■ **STUDY TEXT**:
---*---
The series, by Wilson Bryan Key, Ph.D., on subliminals in advertising and political campaigns, well documents the misuse in many areas, especially printed advertising in newspapers, magazines and posters.

The big question about subliminals is: Do they work? And I guarantee you that they do -- not only from the response of those who have used my tapes, but from the results of such programs as the subliminals behind the music in department stores. SUPPOSEDLY, the only message is instructions to not steal. One East Coast department store chain reported a 37 percent reduction in thefts in the first nine months of testing....

"...The more we find out about how human beings work through today's highly advanced technological research, the more we learn to control human beings. And what probably scares me the most is that the medium for takeover is already in place! That television set in your living room and bedroom is doing a lot more than just entertaining you!

"Before I continue, let me point out something else about an altered state of consciousness. When you go into an altered state, you transfer into right brain, which results in the internal release of the body's own opiates: enkephalins and beta-endorphines, chemically almost identical to opium. In other words, it feels good -- and you want to come back for more.

"Recent tests by researcher Herbert Krugman showed that, while viewers were watching television, right-brain activity outnumbered left-brain activity by a ratio of two to one. Put more simply, the viewers were in an altered state... in trance more often than not. They were getting their beta-endorphine "fix."

"To measure attention spans, psychophysiologist Thomas Mulholland of the Veterans Hospital in Bedford, Massachusetts, attached young viewers to an EEG [electroencephalograph] machine that was wired to shut the TV set off whenever the children's brains produced a majority of alpha brain waves. Although the children were told to concentrate, only a few could keep the set on for more than thirty seconds!

"Most viewers are ALREADY hypnotized! To deepen the trance is easy. One simple way is to place a blank, black frame every 32 frames in the film that is being projected. This creates a 45-beat-per-minute pulsation, perceived ONLY by the subconscious mind -- the ideal pace at which to generate deep hypnosis.

"The commercials or suggestions presented following this alpha-inducing broadcast are much more likely to be accepted by the viewer. The high percentage of the viewing audience that has somnambulistic-depth [sleep walking - Bel] ability could very well accept the suggestions as commands -- as long as those commands did not ask the viewer to do something contrary to his morals, religion, or self-preservation.

"The medium for takeover is here! By the age of 16, children have spent ten thousand to fifteen thousand hours watching television! That is MORE time than they spend in school! In the average home, the television set is on for six hours and 44 minutes per day -- an increase of nine minutes from last year, and three times the average rate of increase during the 1970s.

"It obviously isn't getting better. We are rapidly moving into an alpha-level world -- very possibly, the Orwellian world of "1984": placid, glassy-eyed, and responding obediently to instructions... "

That is all that I will say about this facet of the subject. I wish now to enter a new realm of subliminal advertising. The above techniques may or may not exist. This is for you to decide. If it does exist, however, it is unnecessary in today's society. Corporations can blatantly tell people what to do and what to buy, achieving the same effects, but not using the same techniques as the controversial forms of subliminal advertising which I touched on above.

3.1 Subliminal Advertising Has Now Reached A More Blatant Level

Advertising seems to be manifesting from just informing, to blatantly instructing consumers to buy. Walk down any aisle at the supermarket, have a look at the shelves and the little advertising blurbs you see splattered around, 'Buy our Product', 'Buy our product and this will happen to you...', and many, many more. I become angered by the audacity of these corporations, but many people are not even consciously aware of this. Are all the people I see at the local supermarket completely oblivious they are being 'instructed' to buy certain products? You will find this blatant form of subliminal quite easily, in fact. The more you look around when you are out and about in happy-go-lucky-consumer land.
---*---
■ **ENTRIES PROVIDED**:
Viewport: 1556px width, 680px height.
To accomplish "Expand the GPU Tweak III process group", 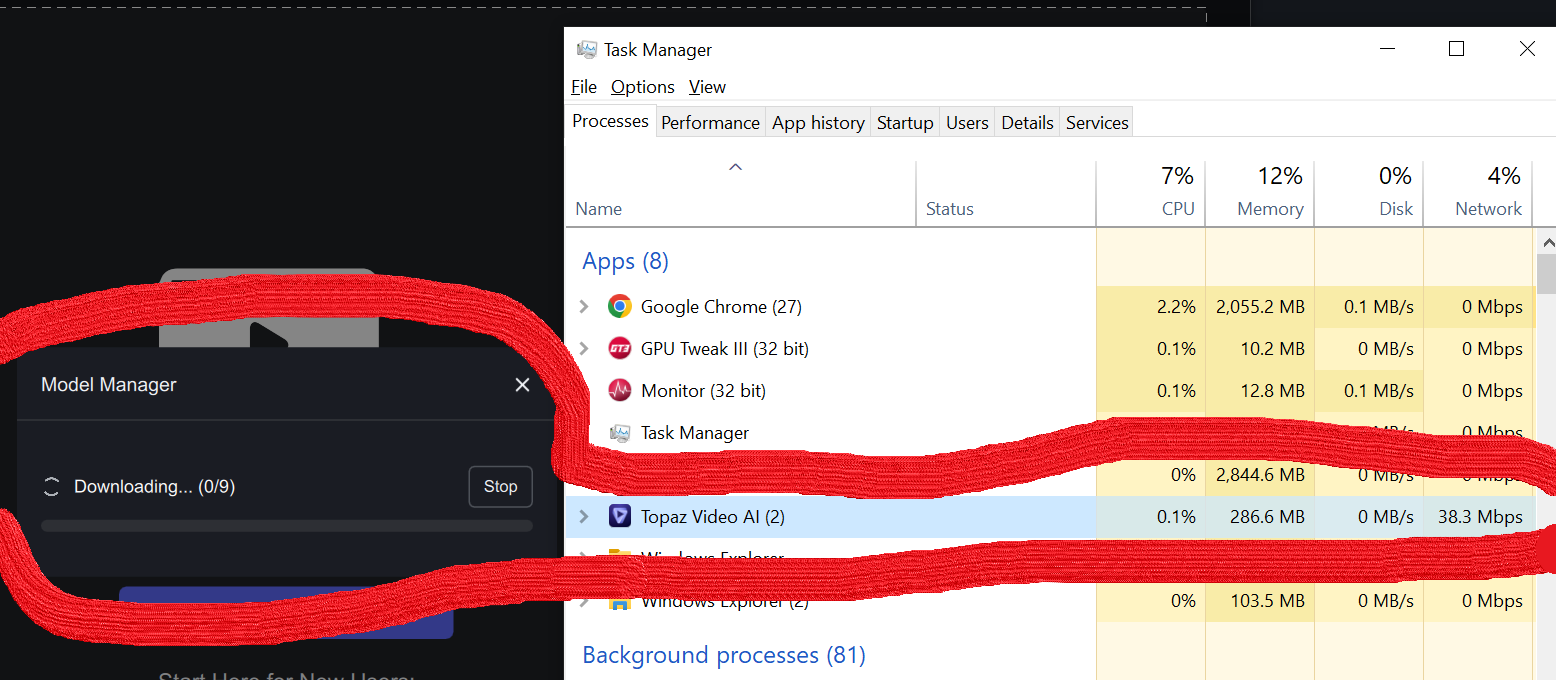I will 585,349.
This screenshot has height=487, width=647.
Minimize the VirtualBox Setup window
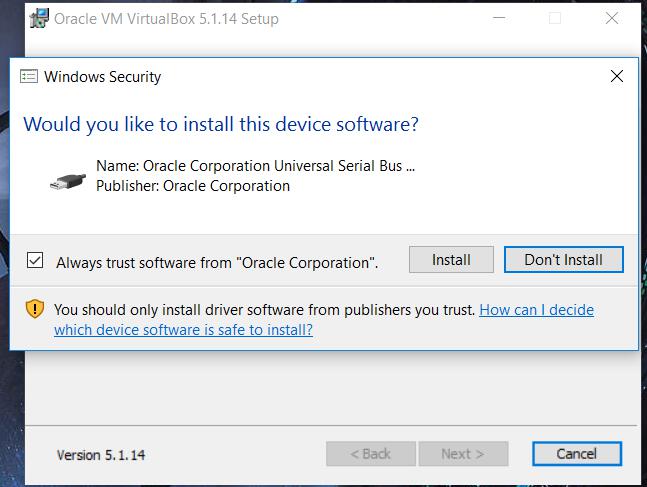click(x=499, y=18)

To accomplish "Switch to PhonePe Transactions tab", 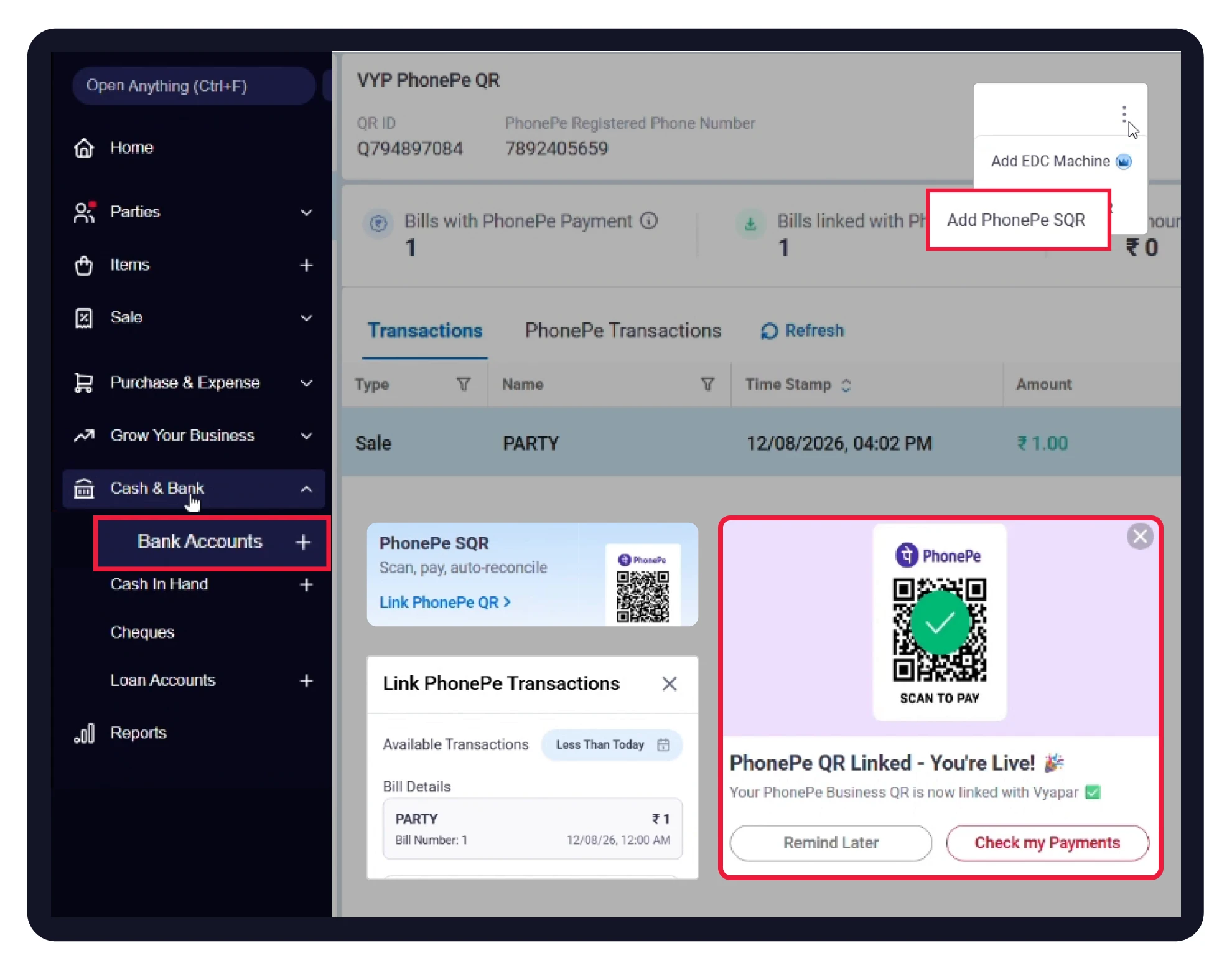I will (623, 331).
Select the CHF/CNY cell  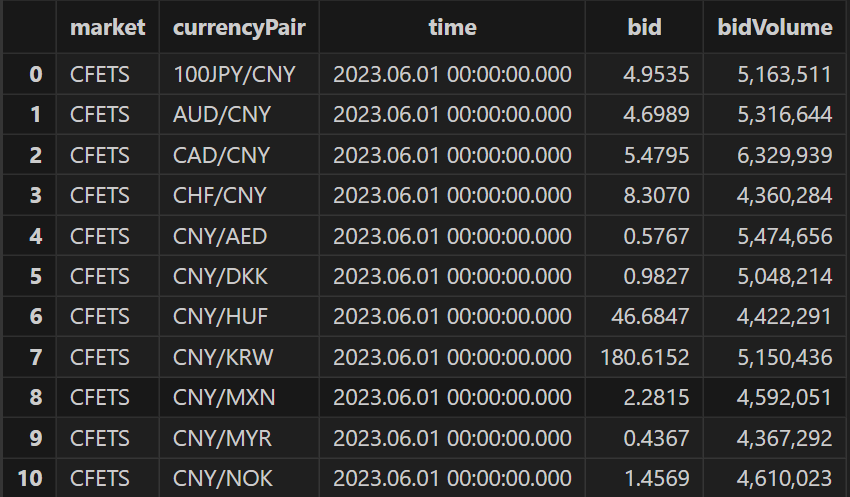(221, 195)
---*---
■ **EXERCISES TO COMPLETE**:
• 1. According to the subliminal advertising text, why does placing a blank, black frame every 32 frames of a projected film deepen a viewer's trance? Answer in one to three sentences.
• 2. Print the passage of the subliminal advertising text starting at "The big question" and ending at "just entertaining you!".

■ **RESPONSES IN ORDER**:
• 1. The frames create a 45-beat-per-minute pulsation that only the subconscious mind perceives. That pace is the ideal one for generating deep hypnosis.

• 2.
The big question about subliminals is: Do they work? And I guarantee you that they do -- not only from the response of those who have used my tapes, but from the results of such programs as the subliminals behind the music in department stores. SUPPOSEDLY, the only message is instructions to not steal. One East Coast department store chain reported a 37 percent reduction in thefts in the first nine months of testing....

"...The more we find out about how human beings work through today's highly advanced technological research, the more we learn to control human beings. And what probably scares me the most is that the medium for takeover is already in place! That television set in your living room and bedroom is doing a lot more than just entertaining you!